Hi!
Not having Canon and just looking at MTF-curves...
My personal experience has been with Minolta 20 1:2.8 and Pentax 67 and 45 1:4.5 (?) lenses. Both these lenses were quite unsharp in the corners at apertures larger than 1/11.
I have looked at MTF curves for quite a few wide angle lenses and zooms and I would say that a very sharp drop of MTF at the corners is essentially the rule with wide angles for SLRs. I think that this is mostly due to the need of retrofocus design.
Wide angles for rangefinders (like Leica) don't have this behaviour. There are a lot of discussions about using oddball lenses like "Olympus 18 mm" and Zeiss-Jena Flektogon on Canon and that may work, but that would mean manual operation.
A lens which has a good reputation when used on Canon is the Sigma 12-24 full frame zoom, but quality seems to be uneven.
One recommendation that I would have is that you compare the four corners. If some corners are sharp and some are not it would indicate a decentered lens. If you are looking at "actual pixels" the view would correspond to something like an 1.5 m enlargement. Can you see the unsharp corners in print?
Here is the MTF for Canon 16-35/2.8 II
http://www.usa.canon.com/consumer/controll...8&modelid=14907and here is the one for the 24 TS
http://www.usa.canon.com/consumer/controll...56&modelid=7328Sean Reid has a good site on this issues:
http://www.reidreviews.com/reidreviews/It is a pay site, but I think it's worth the few dollars he asks...
Best regards
Erik
QUOTE (Lust4Life @ Mar 6 2007, 02:49 PM)
For the last 35 years I've been shooting 4x5 and Hasselblad.

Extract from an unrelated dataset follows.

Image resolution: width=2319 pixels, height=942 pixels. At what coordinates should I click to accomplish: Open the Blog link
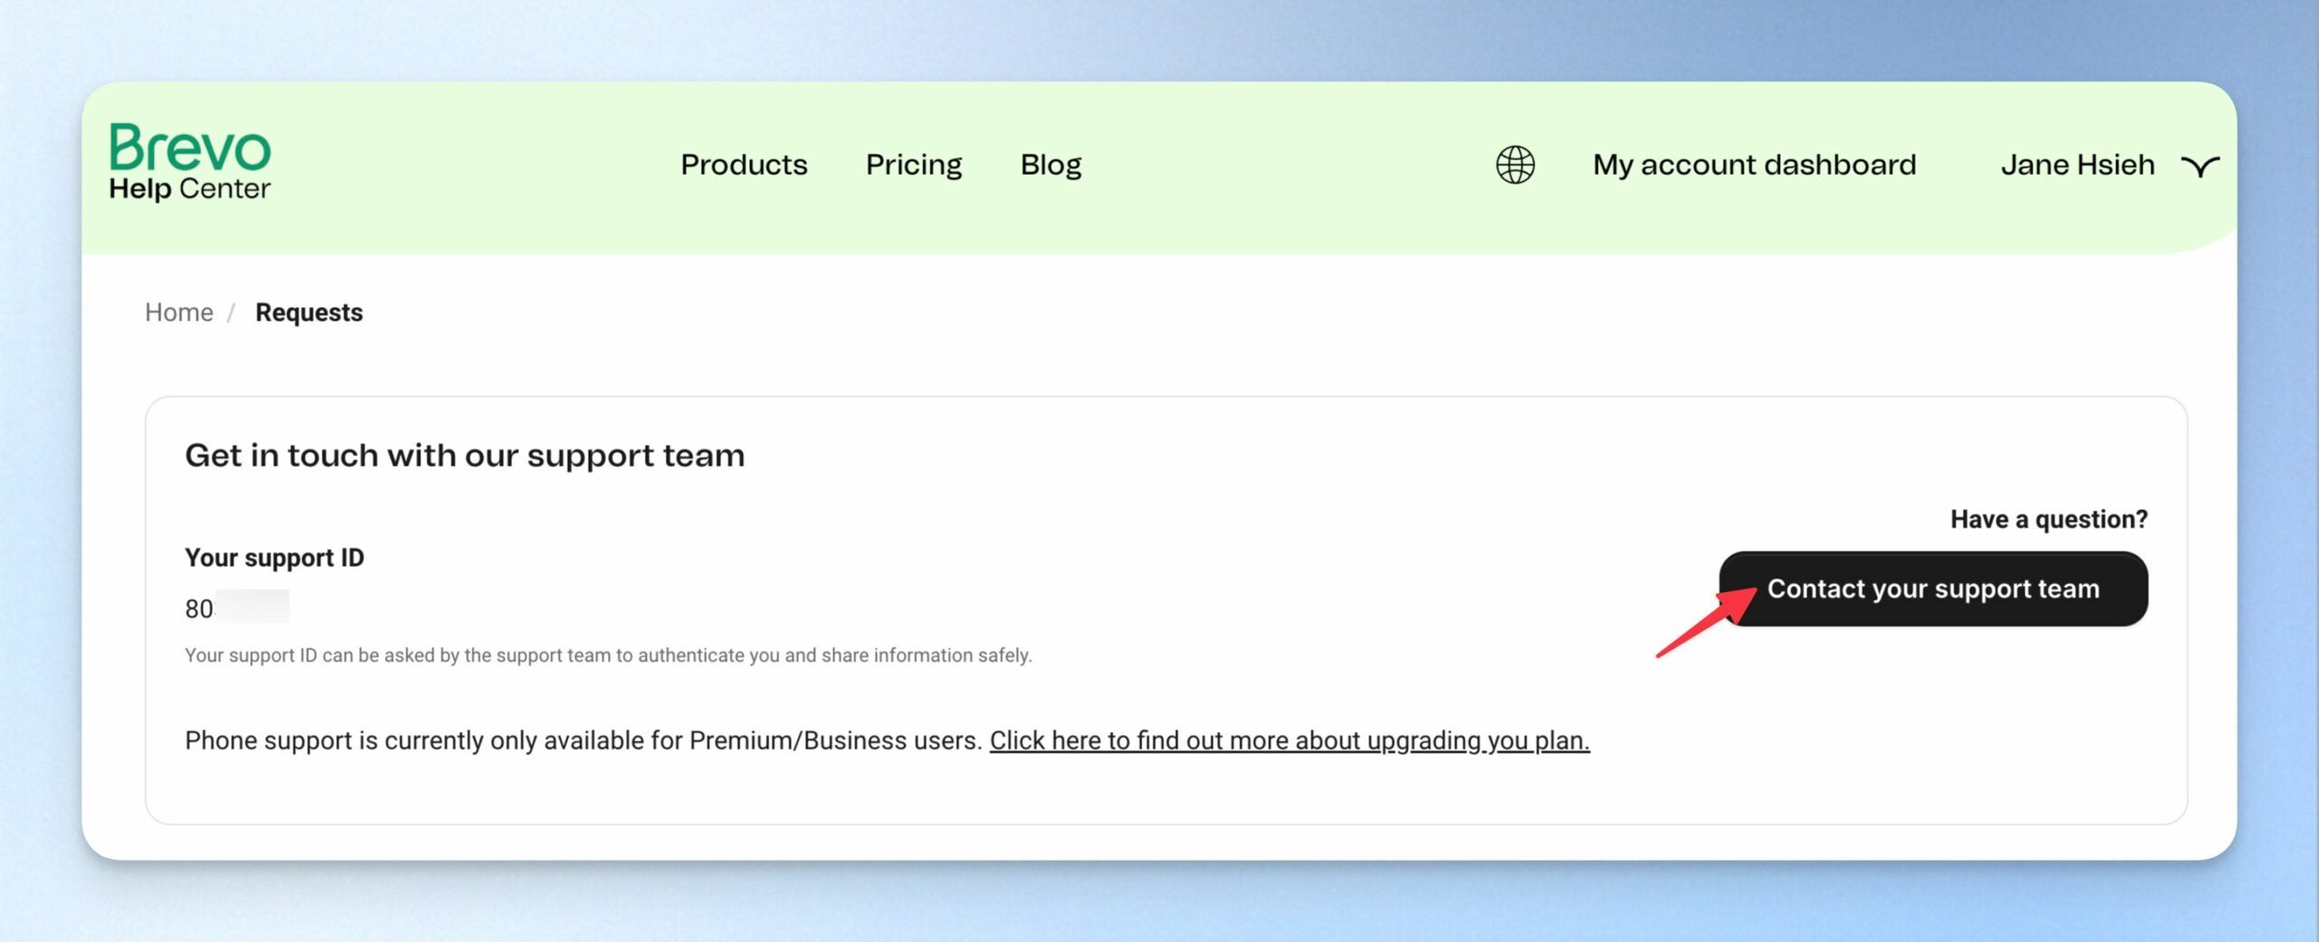tap(1051, 165)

Using the best lenses in both formats (I class in Hassie).
Just recently I bought a new Canon 1DS Mk II with the 16-35 L, 24 L TCE and the 70-200 L Canon lenses. All purchased brand new from Calumet and B&H.
This past weekend I finally had time to run tests on the 16-35 and the 24 lenses. I am very distressed with the resultant POOR quality of these lenses compared to what I've been used to. Canon should be ashamed of these lenses!
I took a real workd scene - waterfall, rock cliffs, trees - and set the 1Ds up on a tripod. Using the remote I shot one frame of every aperture. Came home, downloaded the images into Lightroom and began to study the results.
I was disgusted to find there is no aperture for either lens that is sharp in the corners or across the borders!! Identical for both lenses.
Forget sharpening filters - it just can't be corrected properly.
Now, I do find the fidelity of the array in the 1Ds decent and I'm wondering if the 50, 100 and 150 I class lenses I have on a Hasselblad 503CW would work on the Canon. Has anyone tried this with success?
PS: I am so disgusted that I plan to add a page to my web site with cuts of the test images so anyone contemplating these lenses can have a look to see what they will get for their money. Give me a couple of weeks to get to this addition.